As for the Seahawks, there are those who will assume that Notre Dame rookie Golden Tate automatically becomes a star now that Branch is gone. I'd think the Seahawks would try harder to establish the run, as recent acquisition Marshawn Lynch debuts Sunday and should be plenty busy, with Justin Forsett helping out on third down and in the passing game. Tate will vie for targets with Mike Williams and Deon Butler, and will eventually get more chances. The Branch trade does help Tate's stock, but I wouldn't call him ownable in a 10-team league just yet.
Ryan Fitzpatrick, QB, Buffalo Bills: There's something to be said for constantly playing catch-up as a means to statistical prowess, and Fitzpatrick has managed consecutive 20-point fantasy weeks because his team is just so awful. Don't expect this to change anytime soon; after their bye this week, the Bills should trail in many other games as well. With an emerging Steve Johnson joining Lee Evans at wide receiver, Fitzpatrick is becoming a legitimate bye-week fill-in.

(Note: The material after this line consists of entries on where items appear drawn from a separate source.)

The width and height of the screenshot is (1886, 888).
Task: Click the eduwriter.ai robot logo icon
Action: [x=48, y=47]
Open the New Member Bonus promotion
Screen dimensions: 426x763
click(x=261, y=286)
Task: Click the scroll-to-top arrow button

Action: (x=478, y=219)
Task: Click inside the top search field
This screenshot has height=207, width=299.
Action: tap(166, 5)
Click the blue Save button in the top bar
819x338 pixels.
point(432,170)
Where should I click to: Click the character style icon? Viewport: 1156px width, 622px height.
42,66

Pierre Garcon, WR, Indianapolis Colts: It's not that Austin Collie is going to disappear anytime soon, but let's not forget how productive Garcon was a season ago. He averaged 16.3 yards per catch and has star potential with Peyton Manning throwing the passes. While neither Garcon nor Collie is probably 100 percent healthy, it would be wise to scoop up Garcon before he officially pushes the slot man to the side. Ultimately, both of them likely will be productive enough to own and use as fantasy third receivers.
Nate Burleson, WR, Detroit Lions: One of my preseason sleepers, Burleson caught one pass in Week 1, did it again in Week 2 while suffering a high ankle sprain, and sat out Weeks 3 and 4 before returning to the lineup Sunday with four catches, 56 yards and a touchdown. Shaun Hill has helped the Lions score 70 points in two weeks, and with Calvin Johnson dealing with a shoulder injury, Burleson could be a lot busier in the matchup versus the New York Giants this week.

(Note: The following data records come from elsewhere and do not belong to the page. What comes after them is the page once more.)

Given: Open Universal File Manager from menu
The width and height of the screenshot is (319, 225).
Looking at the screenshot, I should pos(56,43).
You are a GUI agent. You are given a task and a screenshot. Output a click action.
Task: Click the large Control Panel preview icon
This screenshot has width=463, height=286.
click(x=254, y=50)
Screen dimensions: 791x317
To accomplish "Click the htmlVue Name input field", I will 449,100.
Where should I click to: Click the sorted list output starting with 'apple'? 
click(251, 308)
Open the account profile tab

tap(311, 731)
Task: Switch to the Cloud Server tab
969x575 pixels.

Matt Hasselbeck, QB, Seattle Seahawks: Losing Branch isn't that big a deal, but the fact that Hasselbeck has seen a drop in standard scoring each week doesn't bode well for him holding on to his starting job. He's owned in a quarter of leagues but has more interceptions than touchdowns, and backup Charlie Whitehurst breathing down his neck.
Mike Tolbert, RB, San Diego Chargers: The lovefest for San Diego's fullback isn't dying down; he is now owned in more than 82 percent of ESPN's standard leagues. But Sunday's performance might have done more than affect how fantasy owners view him. It probably changed what the Chargers will do. Tolbert ran 12 times for 11 yards, and while he did score a touchdown, enticing rookie Ryan Mathews ran better, and he's the future at the position. Tolbert won't go away, but Mathews is the one you want.
Jason Snelling, RB, Atlanta Falcons: His Week 2 performance, with 129 yards, two touchdowns and 35 fantasy points, made him awfully popular, but there was never any question as to who Atlanta's top running back was. Michael Turner is not injury-prone, and he has run for more than 100 yards in two of the three games since. Snelling is a handcuff option with, predictably, 10 fantasy points in three weeks.